Ciclo

Ciclo

Chegaram os primeiros ventos de outono. A maioria das folhas já esperava com ansiedade o momento do vôo. Não sabiam o destino da viagem, nem quanto tempo duraria, nem o que as aguardava no fim do caminho. Não sabiam, sequer, o momento da partida. Só que poderia ser a qualquer instante.

A cada rajada de vento, uma grande quantidade delas se desprendia do fino e frágil ramo que as mantinha presas às árvores. Eufóricas, as mais próximas se despediam. Outras se recolhiam ao silêncio de passageiro de avião no primeiro vôo.

Ao final do outono, já quase não se via qualquer folha. Viria o inverno para as árvores entrarem em sono profundo. Assim, evitariam perda da energia necessária ao final da estação e início da primavera.

Todas as árvores ficaram nuas. Todas menos uma. No ponto mais alto do vale, uma grande árvore, acostumada a proteger os animais com a sua frondosa copa e alimentá-los com saborosos frutos, a produzir grande quantidade de néctar para as centenas de colméias ao seu redor, pensou ter finalizado a tarefa de monitorar a saída de suas folhas no vôo de aventura pela vida. Mas ela estava enganada. No galho mais alto uma folha permanecia presa. Uma única folha em todo o vale.

Os dias tornaram-se mais frios. As noites, mais escuras e congelantes, só eram cortadas pelo assobio do vento que insistia em arrancar a última folha ainda presa a uma árvore naquele fim de estação.

A folhinha já havia resistido a terríveis tempestades. Uma forte ventania lançou sobre ela um grande galho arrancado de uma árvore vizinha. Outros galhos foram quebrados à sua volta. Atingida em cheio, ela ficou amassada e rasgada, mas permaneceu presa ao esquálido pecíolo.

Aquela insistência em desafiar o ciclo da vida começava a preocupar as outras árvores. Resolveram, fazer uma conversa com a teimosinha para descobrirem o que estava acontecendo. Chamaram a folha e perguntaram a ela por que não havia se soltado para voar com as outras. A folha esperou o máximo de silêncio e atenção para depois responder.

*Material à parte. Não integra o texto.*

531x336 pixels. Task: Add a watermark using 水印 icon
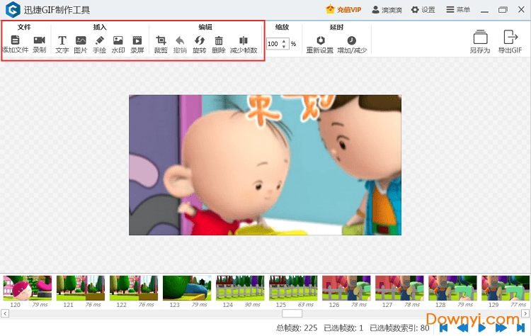pos(118,41)
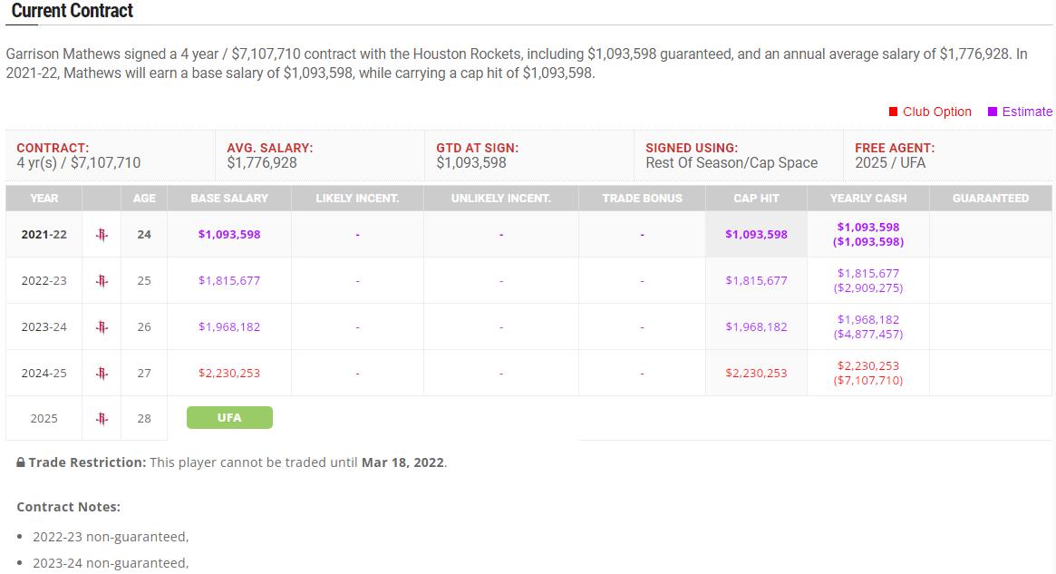Viewport: 1056px width, 574px height.
Task: Select the YEARLY CASH column header
Action: (x=868, y=198)
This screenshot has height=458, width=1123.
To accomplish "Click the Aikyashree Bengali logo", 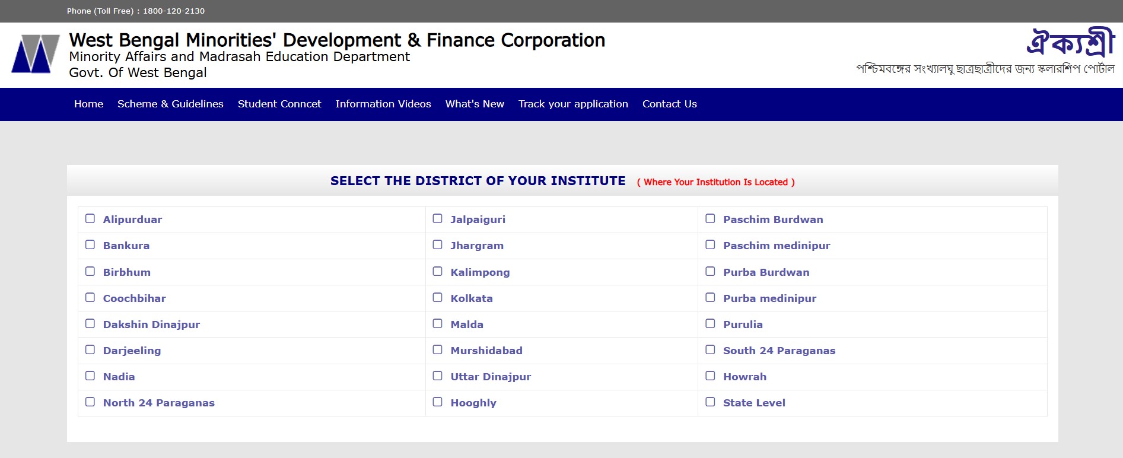I will pyautogui.click(x=1071, y=42).
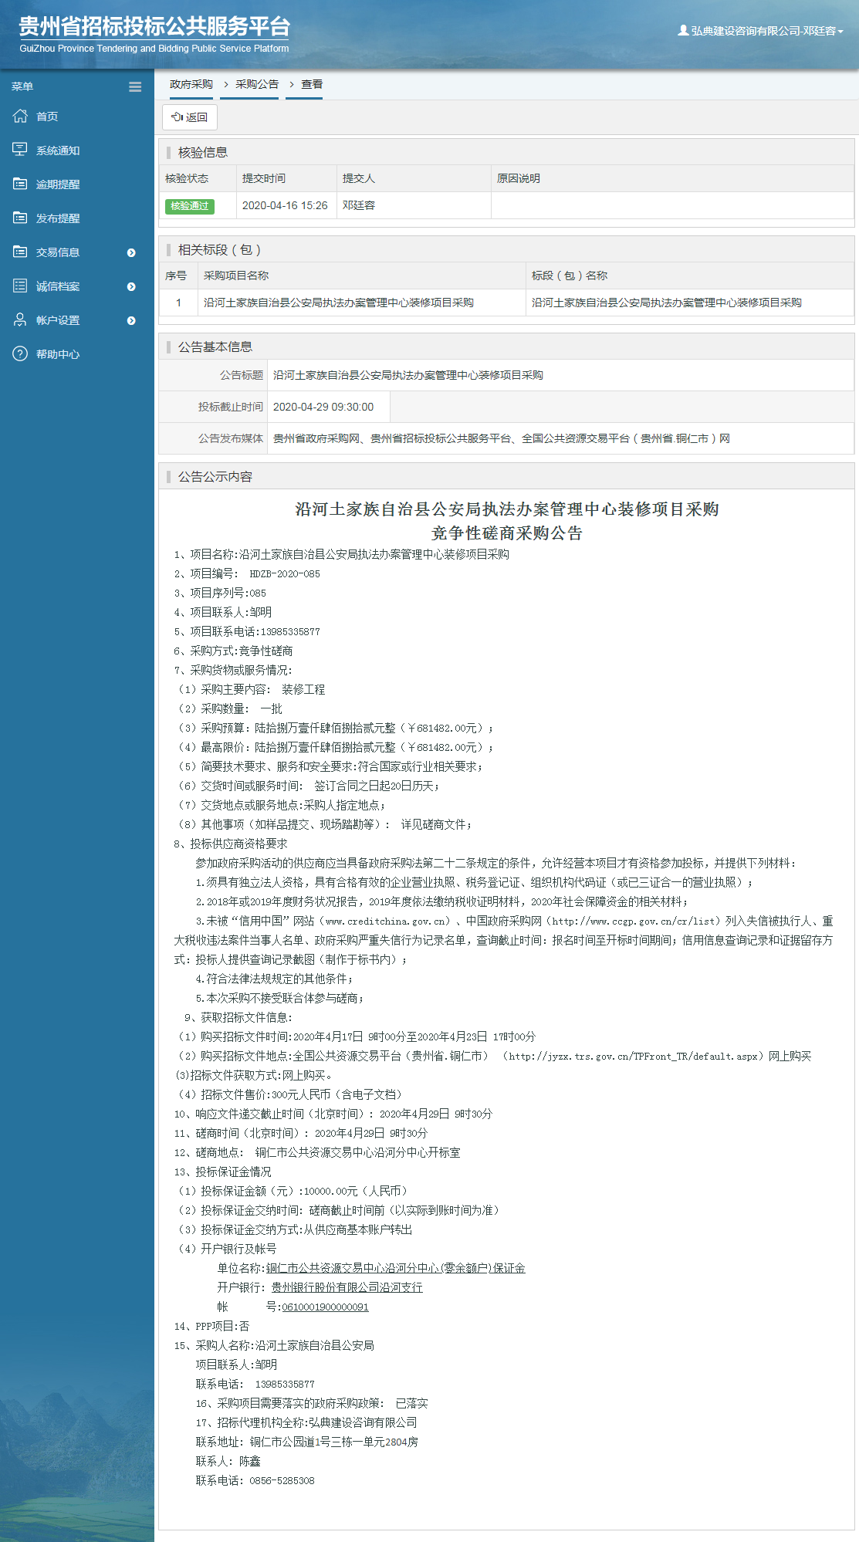Click the 交易信息 sidebar icon
This screenshot has width=859, height=1542.
[x=20, y=252]
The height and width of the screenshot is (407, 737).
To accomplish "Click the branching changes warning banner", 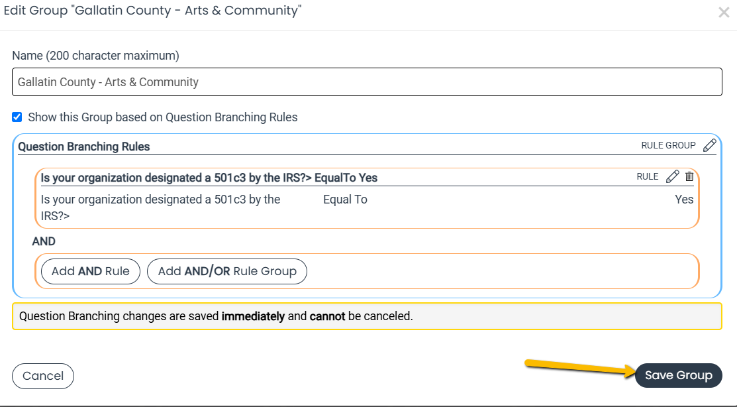I will [367, 316].
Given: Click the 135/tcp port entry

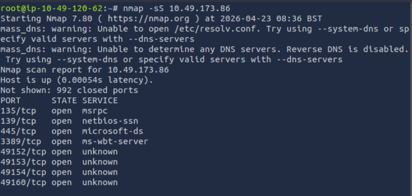Looking at the screenshot, I should tap(18, 111).
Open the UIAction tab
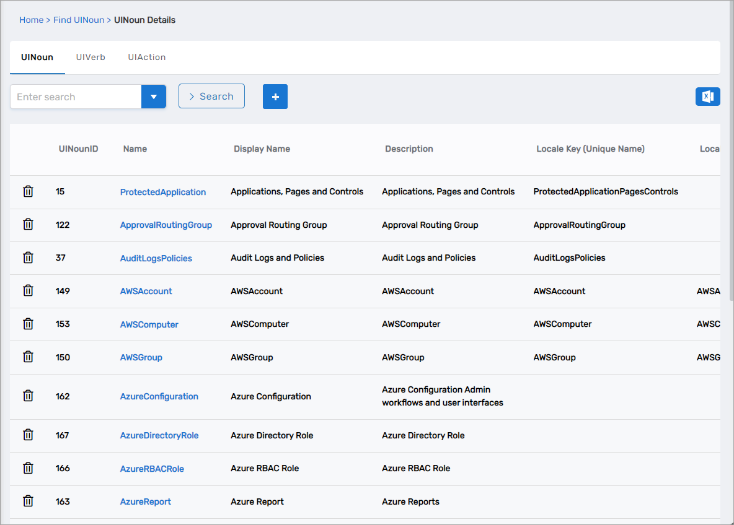734x525 pixels. click(x=147, y=57)
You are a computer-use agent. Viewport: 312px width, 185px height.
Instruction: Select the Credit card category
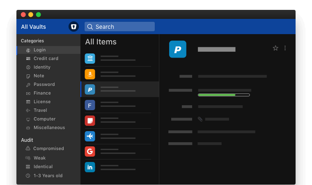point(46,58)
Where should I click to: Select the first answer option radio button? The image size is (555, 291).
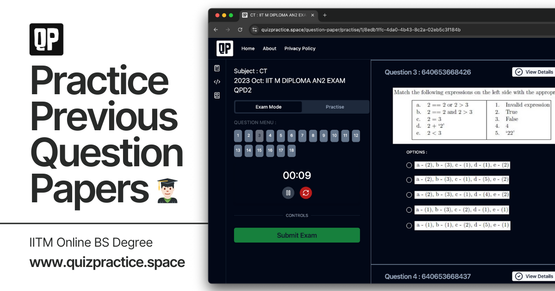click(409, 165)
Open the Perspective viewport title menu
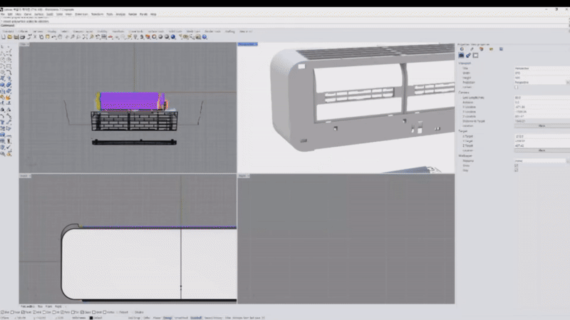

– Esta não é a minha primeira estação de outono. Já enfrentei coisas piores. Eu fui a primeira folha a brotar nesta árvore. Logo depois do meu nascimento esta região passou por uma longa seca. O orvalho era a nossa água. As raízes não tinham o que buscar na terra rachada. Foi a luta pela sobrevivência que me ensinou a ter apego pela vida. Quando na terra faltavam os ingredientes, vi este ramo que ainda me segura encolher-se todo para me ceder a própria seiva. Prometi a mim mesma que enquanto fosse possível eu estaria aqui para contribuir com a vida.

- Eu não nasci para ser folha de uma temporada. Vocês não sabem, mas sempre me escondi da debandada. Estive aqui por outonos e invernos a fio, acalmando e encorajando as minhas companheiras para realizarem a passagem. Chorei quando perdi aquelas que ficaram mais perto de mim e sorri quando percebi que de alguma forma elas voltavam, mesmo sem saber.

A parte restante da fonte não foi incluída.